> **Aim of the exercise**:
Below are entries; copy exactly, and only, the lines from the one containing "Task: Toggle IK mode for sniperrig2" through their final line, leaving out pictures.

Record extracts START

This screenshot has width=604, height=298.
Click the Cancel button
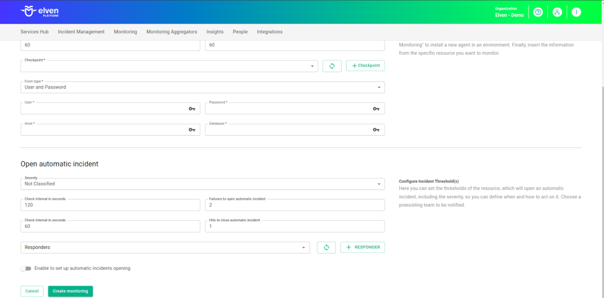(32, 291)
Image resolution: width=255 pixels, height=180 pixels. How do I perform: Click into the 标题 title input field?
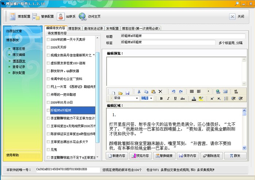pyautogui.click(x=183, y=36)
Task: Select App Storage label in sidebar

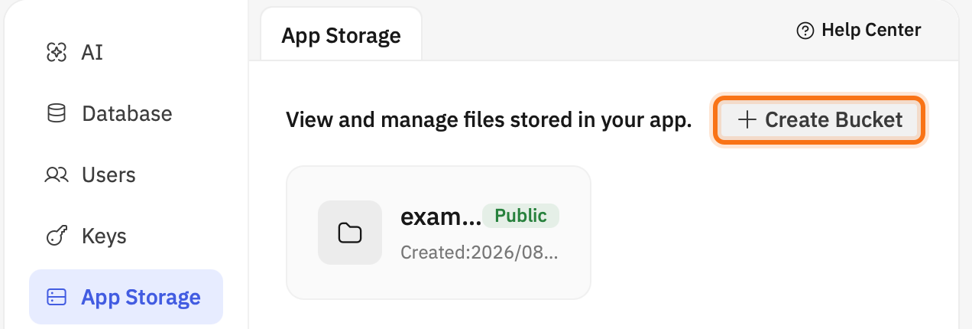Action: (141, 297)
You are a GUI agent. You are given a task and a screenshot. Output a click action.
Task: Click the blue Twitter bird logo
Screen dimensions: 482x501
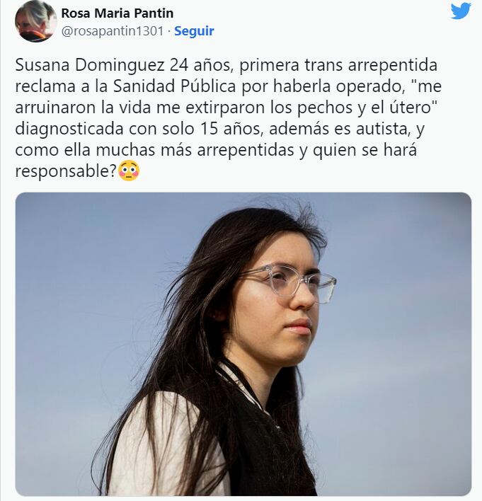coord(461,11)
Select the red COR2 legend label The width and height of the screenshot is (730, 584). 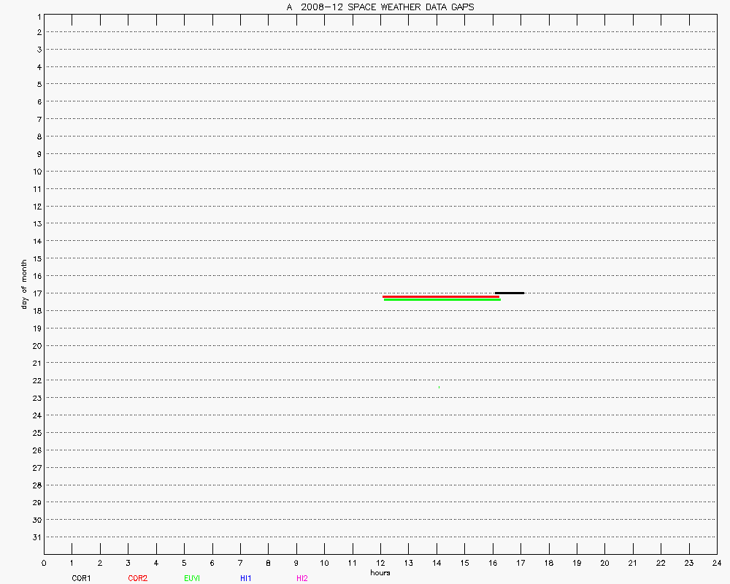point(137,578)
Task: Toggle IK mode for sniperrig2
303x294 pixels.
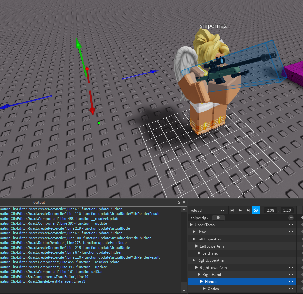Action: click(219, 218)
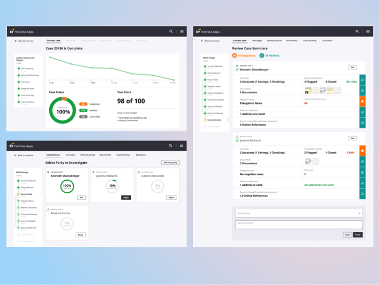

Record extracts END

> **Reply to the task**:
Task: Toggle IK mode for sniperrig2
303x294 pixels.
Action: click(219, 218)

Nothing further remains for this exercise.